N. B. La femme Roland, ministre de l’intérieur, sous son directeur Lanthenas, espérant invalider les dénonciations de l’Ami du Peuple et démentir les faits, a eu l’impudeur d’insinuer que mes écrits ne sont pas de moi, mais de quelque méchant qui usurpe mon nom et qui pourrait bien être payé par Brunswick. Ce petit tour de bâton ministériel ne lui réussira pas, et voici pourquoi : c’est que, ne voulant pas voler l’argent de Brunswick et des Capets fugitifs, dont ce général défend la cause, je conjure tous les amis de la patrie de solliciter un décret qui mette à prix la tête des Capets et de Brunswick. Que dites-vous de mon ingratitude, dame Roland ?

Citoyens, comparez ces nouvelles alarmantes à l’opium du bulletin de l’Assemblée, aux déceptions du Conseil provisoire, et jugez dans quelles mains sont remises vos destinées.

Un mot à la femme Roland.

Vous êtes priée de ne plus dilapider les biens de la nation à soudoyer deux cents mouchards pour arracher les affiches de l’Ami du Peuple.

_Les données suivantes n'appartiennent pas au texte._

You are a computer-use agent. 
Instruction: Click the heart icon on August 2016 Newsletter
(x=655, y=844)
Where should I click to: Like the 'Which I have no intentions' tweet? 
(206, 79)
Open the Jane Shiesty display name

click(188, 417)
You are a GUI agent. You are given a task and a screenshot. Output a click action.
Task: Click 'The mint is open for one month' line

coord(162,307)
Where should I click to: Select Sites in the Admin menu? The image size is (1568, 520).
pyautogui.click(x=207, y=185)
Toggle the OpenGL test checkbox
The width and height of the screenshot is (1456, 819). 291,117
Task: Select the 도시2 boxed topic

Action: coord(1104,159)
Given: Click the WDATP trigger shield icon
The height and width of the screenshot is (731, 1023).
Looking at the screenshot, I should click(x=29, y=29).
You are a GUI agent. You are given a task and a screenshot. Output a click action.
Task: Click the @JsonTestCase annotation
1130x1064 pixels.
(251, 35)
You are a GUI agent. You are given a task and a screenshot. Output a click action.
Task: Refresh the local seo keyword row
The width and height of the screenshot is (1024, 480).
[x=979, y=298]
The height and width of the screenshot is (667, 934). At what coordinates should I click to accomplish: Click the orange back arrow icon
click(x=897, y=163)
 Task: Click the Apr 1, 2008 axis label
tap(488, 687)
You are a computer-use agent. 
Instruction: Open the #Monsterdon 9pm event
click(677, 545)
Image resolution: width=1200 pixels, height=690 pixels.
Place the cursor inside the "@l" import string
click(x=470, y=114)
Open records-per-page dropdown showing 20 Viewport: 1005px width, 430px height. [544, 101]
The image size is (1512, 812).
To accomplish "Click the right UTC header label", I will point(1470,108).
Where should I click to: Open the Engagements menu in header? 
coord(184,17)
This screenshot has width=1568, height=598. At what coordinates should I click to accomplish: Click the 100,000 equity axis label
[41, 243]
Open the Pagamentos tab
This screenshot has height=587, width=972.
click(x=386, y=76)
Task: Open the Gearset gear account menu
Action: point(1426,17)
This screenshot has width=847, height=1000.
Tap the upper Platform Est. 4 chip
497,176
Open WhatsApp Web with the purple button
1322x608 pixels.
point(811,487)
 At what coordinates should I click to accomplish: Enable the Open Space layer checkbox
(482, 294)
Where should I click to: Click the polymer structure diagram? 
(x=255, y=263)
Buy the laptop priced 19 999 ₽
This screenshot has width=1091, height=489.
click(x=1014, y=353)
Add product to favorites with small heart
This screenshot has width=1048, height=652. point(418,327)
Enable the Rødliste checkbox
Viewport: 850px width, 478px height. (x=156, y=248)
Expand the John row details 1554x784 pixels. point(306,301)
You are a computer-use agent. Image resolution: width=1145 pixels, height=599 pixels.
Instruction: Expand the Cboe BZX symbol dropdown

Citoyens, vous êtes requis, au nom de la patrie, de corriger ces mouchards, s’ils ont l’audace de reparaître.

Piège redoutable.

Le projet des membres gangrenés de la législature actuelle est de placer la Convention nationale dans la salle du manège des Tuileries, dont les tribunes ne contiennent que trois cents spectateurs, et qui se trouveraient toujours remplies de trois cents mouchards des pères conscrits contre-révolutionnaires et des ministres corrompus.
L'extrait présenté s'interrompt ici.